> _WHAT THIS TASK INVOLVES_:
The entries that follow include a run beginning at the line with "Instruction: Click the Naam field label" and ending at the line with "640x534 pixels."; restate that run word for word and leave the rest out.

[Pixel coordinate grounding data]
────
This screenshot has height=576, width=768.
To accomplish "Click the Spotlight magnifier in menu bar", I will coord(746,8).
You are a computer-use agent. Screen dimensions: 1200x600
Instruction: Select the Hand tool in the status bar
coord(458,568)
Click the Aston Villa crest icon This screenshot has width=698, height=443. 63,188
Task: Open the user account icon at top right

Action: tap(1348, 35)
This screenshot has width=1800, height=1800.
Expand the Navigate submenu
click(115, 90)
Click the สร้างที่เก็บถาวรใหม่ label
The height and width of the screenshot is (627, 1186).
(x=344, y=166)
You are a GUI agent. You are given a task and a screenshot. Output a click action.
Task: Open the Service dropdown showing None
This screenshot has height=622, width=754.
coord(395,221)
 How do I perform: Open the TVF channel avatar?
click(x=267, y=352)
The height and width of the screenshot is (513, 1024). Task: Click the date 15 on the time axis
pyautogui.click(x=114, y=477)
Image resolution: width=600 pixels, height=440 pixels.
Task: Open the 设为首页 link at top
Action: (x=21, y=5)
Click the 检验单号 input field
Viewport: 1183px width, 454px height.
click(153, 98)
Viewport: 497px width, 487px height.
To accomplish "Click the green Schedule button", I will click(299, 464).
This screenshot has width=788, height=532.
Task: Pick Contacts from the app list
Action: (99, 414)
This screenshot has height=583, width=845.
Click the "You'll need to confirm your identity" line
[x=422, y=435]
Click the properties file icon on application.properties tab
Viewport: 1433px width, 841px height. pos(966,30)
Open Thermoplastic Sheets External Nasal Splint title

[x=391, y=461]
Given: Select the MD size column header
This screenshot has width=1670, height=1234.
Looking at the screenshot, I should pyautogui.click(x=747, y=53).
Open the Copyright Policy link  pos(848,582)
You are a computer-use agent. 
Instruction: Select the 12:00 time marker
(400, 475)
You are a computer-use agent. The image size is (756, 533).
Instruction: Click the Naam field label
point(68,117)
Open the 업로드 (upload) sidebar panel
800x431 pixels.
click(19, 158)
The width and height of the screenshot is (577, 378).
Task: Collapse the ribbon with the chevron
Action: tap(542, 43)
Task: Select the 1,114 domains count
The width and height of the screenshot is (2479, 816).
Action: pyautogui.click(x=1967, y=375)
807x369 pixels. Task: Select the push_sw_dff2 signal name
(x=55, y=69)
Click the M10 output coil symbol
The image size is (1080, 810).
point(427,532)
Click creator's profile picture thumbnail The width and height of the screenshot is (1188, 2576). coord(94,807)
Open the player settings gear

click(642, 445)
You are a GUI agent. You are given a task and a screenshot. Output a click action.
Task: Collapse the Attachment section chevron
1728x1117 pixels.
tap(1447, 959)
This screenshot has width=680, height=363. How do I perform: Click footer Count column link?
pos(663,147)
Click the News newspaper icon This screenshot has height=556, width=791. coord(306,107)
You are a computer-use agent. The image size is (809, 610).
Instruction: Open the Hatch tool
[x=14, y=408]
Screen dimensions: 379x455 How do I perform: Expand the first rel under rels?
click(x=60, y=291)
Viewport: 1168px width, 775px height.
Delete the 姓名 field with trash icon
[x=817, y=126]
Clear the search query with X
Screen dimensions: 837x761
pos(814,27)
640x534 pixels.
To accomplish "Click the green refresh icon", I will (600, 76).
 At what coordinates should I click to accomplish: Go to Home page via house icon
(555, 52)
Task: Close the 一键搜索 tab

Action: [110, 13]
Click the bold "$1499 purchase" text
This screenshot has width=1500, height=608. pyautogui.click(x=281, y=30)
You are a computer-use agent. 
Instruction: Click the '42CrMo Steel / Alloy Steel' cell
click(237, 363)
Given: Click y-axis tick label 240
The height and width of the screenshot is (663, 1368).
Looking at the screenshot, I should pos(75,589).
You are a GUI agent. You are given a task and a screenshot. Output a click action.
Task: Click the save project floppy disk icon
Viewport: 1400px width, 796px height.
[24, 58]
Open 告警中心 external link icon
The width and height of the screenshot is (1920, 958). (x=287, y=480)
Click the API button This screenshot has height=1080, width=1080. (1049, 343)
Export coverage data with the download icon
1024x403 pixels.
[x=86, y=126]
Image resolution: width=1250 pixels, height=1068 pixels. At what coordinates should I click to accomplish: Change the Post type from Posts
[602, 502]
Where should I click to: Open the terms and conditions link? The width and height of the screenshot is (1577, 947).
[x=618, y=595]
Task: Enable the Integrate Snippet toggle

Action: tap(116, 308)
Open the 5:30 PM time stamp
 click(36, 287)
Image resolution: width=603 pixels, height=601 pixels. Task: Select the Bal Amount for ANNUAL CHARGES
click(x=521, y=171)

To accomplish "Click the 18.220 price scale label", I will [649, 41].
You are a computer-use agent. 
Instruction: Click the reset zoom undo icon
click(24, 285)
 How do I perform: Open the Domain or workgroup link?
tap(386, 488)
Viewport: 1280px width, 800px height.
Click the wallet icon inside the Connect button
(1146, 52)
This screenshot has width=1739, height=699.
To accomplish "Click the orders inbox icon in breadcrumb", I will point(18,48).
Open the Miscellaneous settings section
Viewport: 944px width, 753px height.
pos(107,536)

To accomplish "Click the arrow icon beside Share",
────
> _EXERCISE OUTPUT_:
Instruction: Click the Naam field label
point(68,117)
Open the 업로드 (upload) sidebar panel
800x431 pixels.
click(19, 158)
The width and height of the screenshot is (577, 378).
Task: Collapse the ribbon with the chevron
Action: tap(542, 43)
Task: Select the 1,114 domains count
The width and height of the screenshot is (2479, 816).
Action: pyautogui.click(x=1967, y=375)
807x369 pixels. Task: Select the push_sw_dff2 signal name
(x=55, y=69)
Click the M10 output coil symbol
The image size is (1080, 810).
point(427,532)
Click creator's profile picture thumbnail The width and height of the screenshot is (1188, 2576). coord(94,807)
Open the player settings gear

click(642, 445)
You are a GUI agent. You are given a task and a screenshot. Output a click action.
Task: Collapse the Attachment section chevron
1728x1117 pixels.
tap(1447, 959)
This screenshot has width=680, height=363. How do I perform: Click footer Count column link?
pos(663,147)
Click the News newspaper icon This screenshot has height=556, width=791. coord(306,107)
You are a computer-use agent. The image size is (809, 610).
Instruction: Open the Hatch tool
[x=14, y=408]
Screen dimensions: 379x455 How do I perform: Expand the first rel under rels?
click(x=60, y=291)
Viewport: 1168px width, 775px height.
Delete the 姓名 field with trash icon
[x=817, y=126]
Clear the search query with X
Screen dimensions: 837x761
pos(814,27)
640x534 pixels.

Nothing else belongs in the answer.